October 21, 2004

They are a prophet

My student Nick Reynolds reports on a beautiful example of singular they found in an exchange of graffiti. Someone had scrawled this on the wall:

Vote Arnold 4 prez

— recommending a vote for Governor Arnold Schwarzenegger as President of the United States. Someone else, mindful perhaps of Schwarzenegger's ineligibility for that post, had scrawled something obscene below it about the first writer's ignorance. But a third person, mindful of how the future may resemble the world of the Terminator movies in which our governor had his greatest movie successes, added this response:

This person is not ignorant.
They are a prophet.
The machines will rule us
.

There are a couple of beautiful things about this particular use of the form they.

The pronoun form they is anaphorically linked in the discourse to this person. Such use of forms of they with singular antecedents is attested in English over hundreds of years, in writers as significant as Chaucer, Shakespeare, Milton, Austen, and Wilde. The people (like the perennially clueless Strunk and White) who assert that such usage is "wrong" simply haven't done their literary homework and don't deserve our attention.

The sequence they are exhibits, of course, the syntactically correct plural verb agreement. The following phrase a prophet is a singular predicative NP complement. This is again quite correct; we see the same thing in Anyone who claims they are a prophet should make sure they have some actual predictions to their credit. In that case we use singular they because the antecedent is a quantified NP, and neither he nor she is appropriate: we intend to refer to anyone of either sex who claims to be a prophet.

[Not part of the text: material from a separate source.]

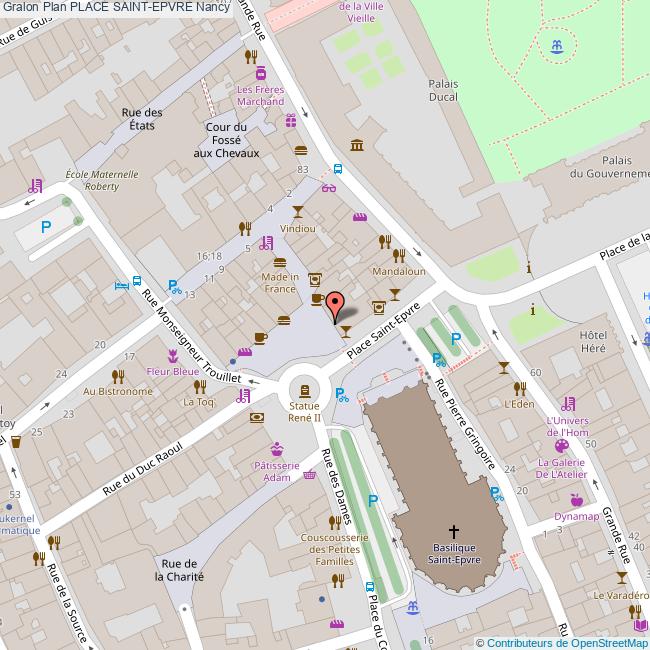Click the L'Eden restaurant icon
The image size is (650, 650).
pos(518,387)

And to use he or she would be desperately clumsy (Anyone who claims he or she is a prophet should make sure he or she has some actual predictions to his or her credit — gack!).

A minor point of interest about Nick's example is that the antecedent (this person) is a definite NP; singular they more commonly has quantified or indefinite NP antecedents, not definite ones.

But as Nick observes, the most interesting thing about his example is that the motivation for the use of singular they does not come from either indeterminacy of sex (as with antecedents like anyone) or ignorance about the sex of the referent (as in If you have a partner, you can bring them too), because the inscription was on the wall of a men's bathroom. Given the user population of such establishments, one can be entirely confident that the first writer was a male. That means the third writer could have put He is a prophet. But the fact is that singular they is becoming completely standard, at least among younger Americans, whenever the antecedent is of a sort that could in some contexts refer to either sex. I heard a radio piece about pregnant high-schoolers in which a girl said something like I think if someone in my class was pregnant I would be sympathetic to them. In such cases it's not the inability to assign sex to the referent that drives the selection of singular they, it's the mere fact of the antecedent being quantified or headed by a noun like person that can in other contexts be used of either sex. Mere inferred sex of the referent is not sufficient to force a choice of either he or she.